The battle to use the Tafelberg site for affordable housing instead of selling it to private buyers is not yet over.
This was the message from Reclaim the City supporters last week. On Friday May 5, Reclaim the City welcomed the court application to review the decision by Provincial Government to sell the site to the Phyllis Jowell Jewish Day School.
Ndifuna Ukwazi, the legal centre supporting the Reclaim the City campaign, has launched a High Court application over the Provincial Cabinet’s decision to sell the Tafelberg site.
The land, which had been owned by the Department of Public Works, was sold to the private school in 2015 for
R135 million but Reclaim the City, supported by Ndifuna Ukwazi, blocked the sale in May last year after a court settlement.
In November last year, the Western Cape Government released a feasibility study on affordable housing at the site before deciding to go ahead with the sale in March this year.

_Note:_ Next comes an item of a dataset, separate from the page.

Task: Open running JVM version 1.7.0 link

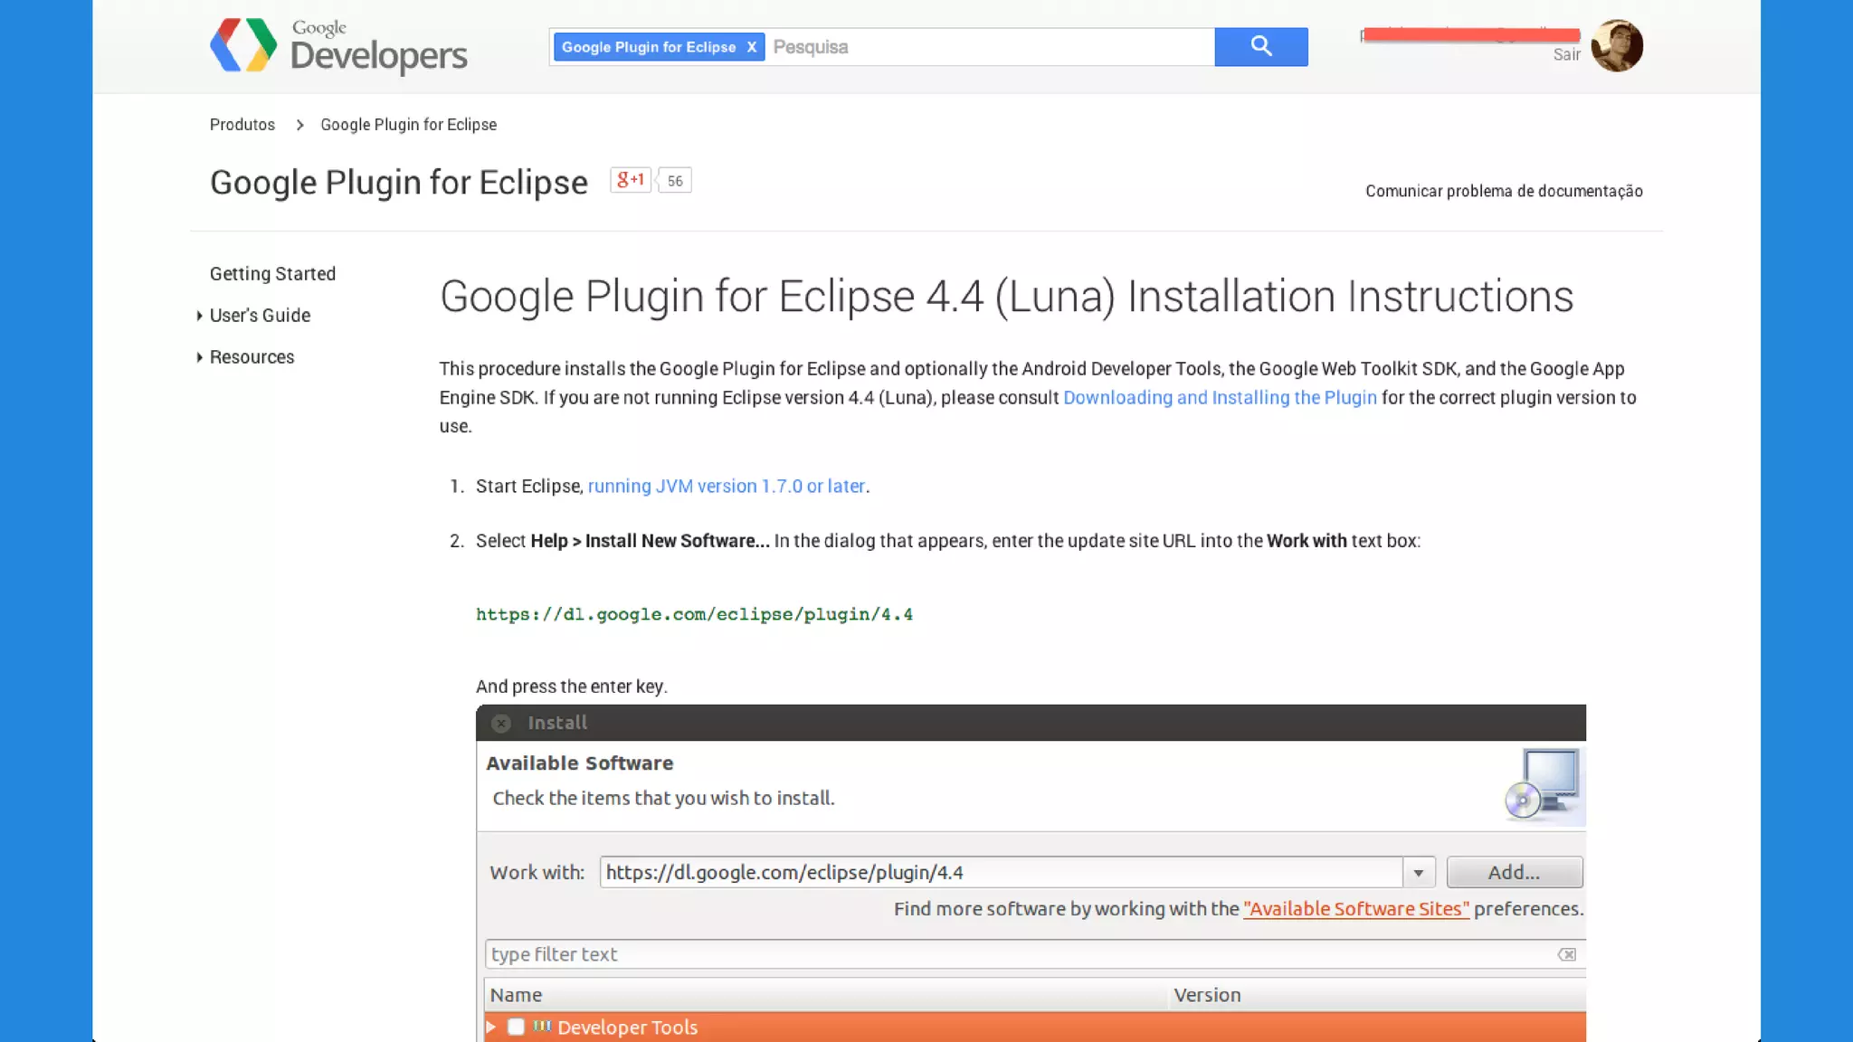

Ndifuna Ukwazi lawyers will argue that both the Province and the City have failed in their Constitutional obligations to redress spatial apartheid in central Cape Town and to give effect to the right of poor and working class people to access land and housing in well-located areas.
They say that within this context, the Province’s declaration of the Tafelberg site as “surplus”, and the subsequent decisions to sell the site, were unlawful.
The decision to sell the Tafelberg site was questioned by several role-players, including the Treasury, last month (“Treasury voices concerns over Tafelberg”, Atlantic Sun, April 20).
Reclaim the City’s Sea Point chapter chairperson, Sheila Madikana, said a court date was yet to be confirmed.
“We are going to court and we want to make the people aware of what is happening.”
She also said that activists would continue to occupy the Helen Bowden Nurses Home site in Granger Bay and Woodstock Hospital site until Province made firm commitments about using the sites for affordable housing (“Reclaim occupy buildings”, Atlantic Sun, March 30).
“We are there for a month and two weeks. We told the Premier this morning that we don’t intend to move. It’s not right that buildings must stand empty where people are struggling for places to stay. They want the birds to stay in there but not the people.”
Reclaim the City spokesperson Elizabeth Gqoboka added: “They might have thought they won the battle but we’re going to win the war. It is not over yet. The need for housing in the inner-city is more important than selling vacant land to private buyers. They must look at the need of the people for housing instead of selling government land.”